**TEXT FOR ANALYSIS**
###

So, for example, oftentimes if I’m talking to a client, let’s say they’re inviting me to come speak at an event for them. Oftentimes what I’ll do is as soon as I get that inquiry, I research everything I can about their company. That way when they throw out an acronym I already know what that means. And someone will say, well, do you know what that acronym means? I said, well, I think so. When using that context, do you mean this? They’ll say, yeah, that’s exactly what we mean. And it gives them a comfort level that you know their industry.
We also try to use examples that are relevant to them in their business. So, attention to detail is not just remembering to include a certain term, though, that’s certainly valid. I’ve seen people respond to a request for proposal, and they omit key pieces of information that were fundamental requirements in the request for proposal. So, they could’ve delivered an amazing proposal but they left out critical information, that the client automatically says, you don’t qualify, and they throw it in the trash. They may miss a deadline, once again, attention to detail. They may not include certain insurance information that was required as part of the proposal process. In the trash.
Each of these elements is something that is absolutely essential. And when professional sellers miss that information, they usually say, well, I only missed this one thing. But imagine if you’re the customer, and you’re thinking to yourself, when you’re trying to sell to me, you’re missing things that are essential to you making the sale. I can only imagine what you’re going to miss once we become a customer.
What that also means in attention to detail is follow through. It is making sure that when you say you’re going to do something by a certain date and time that you actually deliver it. So that when you say to them, oh, I’ll get back to you by Tuesday. Don’t get back to them Wednesday, Thursday, or Friday. In fact, you should always pad it a little bit so if something comes up, you’ll still be on time or early. The biggest mistakes that I found that I’ve made over the years are when I over-commit to something, and then I miss a deadline. And I don’t know if the client cares so much. But for me, I feel so much shame, it’s almost like I don’t want to contact them anymore. So, attention to detail is a critical component to successful selling.
It’s the reason why in Same Side Selling, we emphasize this notion that the same side quadrants. Of taking notes in a specified format of the upper left quadrant, upper right, lower left, lower right of having issue in the upper left, impact/importance in the upper right, results in the lower left, and others’ impact and lower right. And that way, we don’t miss valuable information that we need and that our clients need as part of the process.
So next time, you’re excited and you’re reaching out to those clients and prospects, remember the attention to detail. Do your homework in advance. Make sure that you honor the commitments that you make to your clients. And you might just see your performance and results increase compared to the rest of the people on your team.

###

**PROBLEM REQUIREMENTS**
Reproduce verbatim the part of the passage on attention to detail in selling that begins with the words "So next time, you’re" and ends with "on your team.". Rely only on the passage on attention to detail in selling.

**SUPPLIED DATA**
###

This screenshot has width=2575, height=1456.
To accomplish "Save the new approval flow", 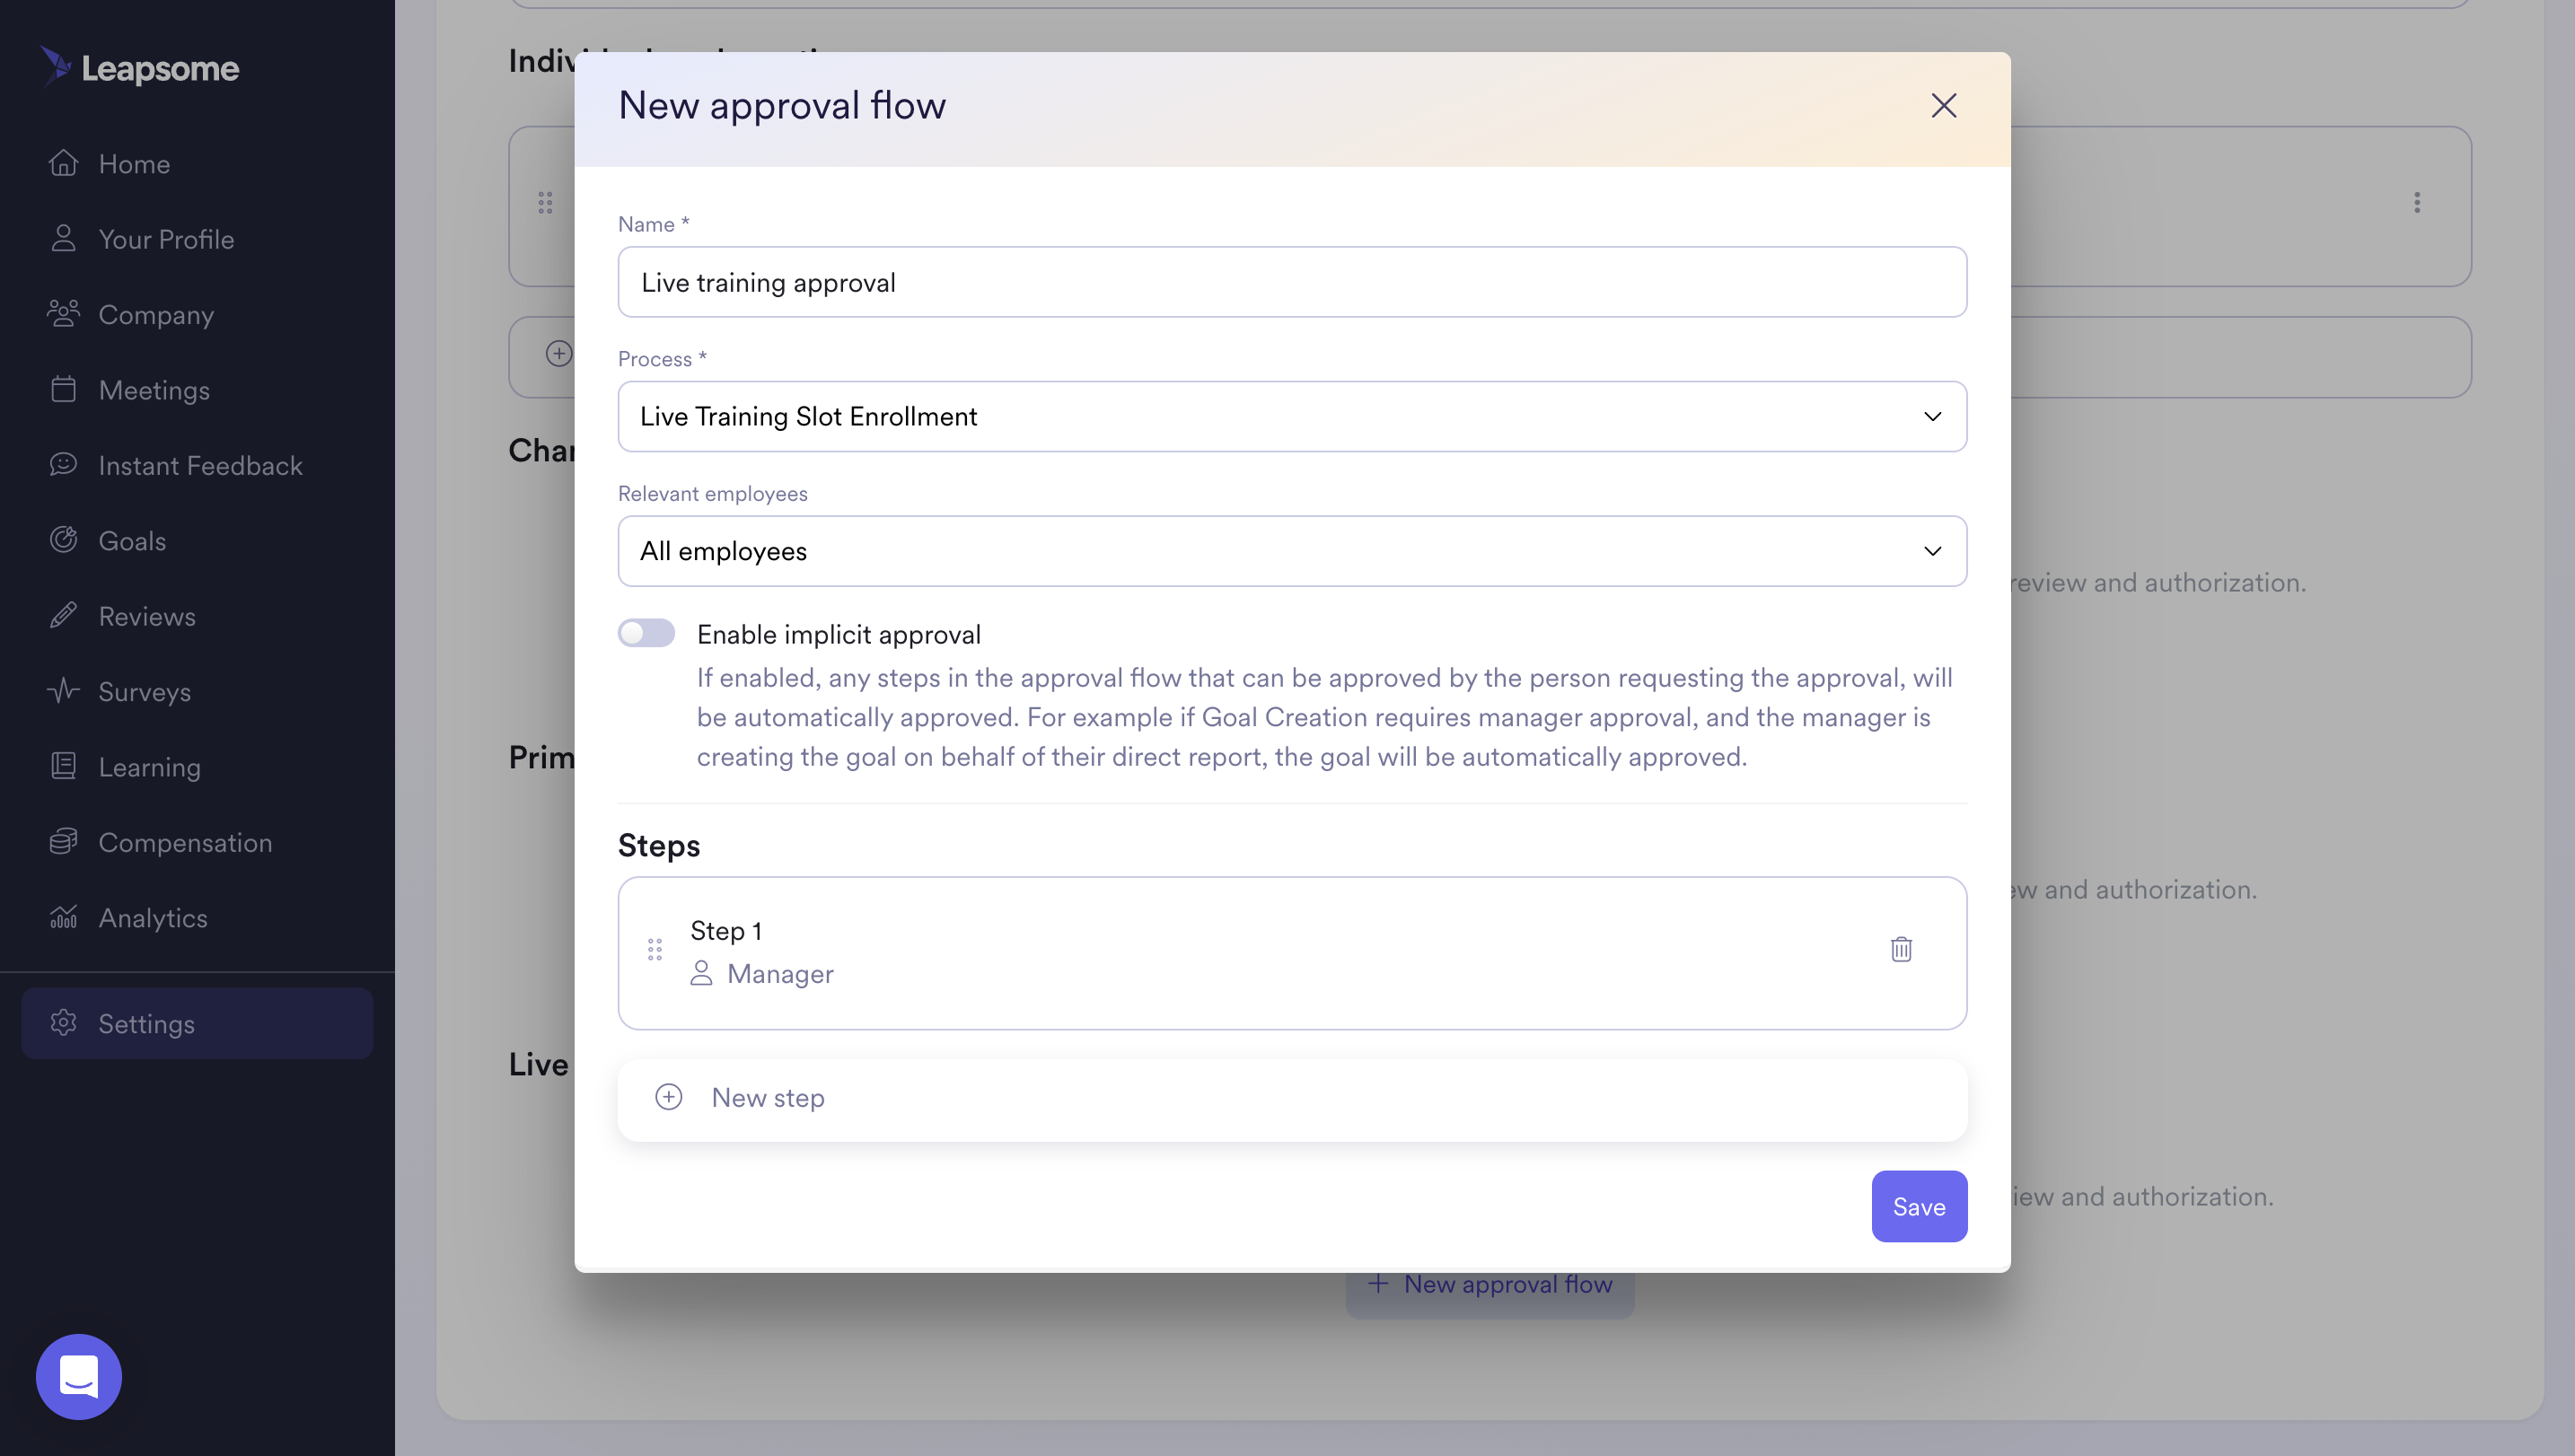I will [1919, 1206].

###

**ANSWER FOR THIS EXERCISE**
So next time, you’re excited and you’re reaching out to those clients and prospects, remember the attention to detail. Do your homework in advance. Make sure that you honor the commitments that you make to your clients. And you might just see your performance and results increase compared to the rest of the people on your team.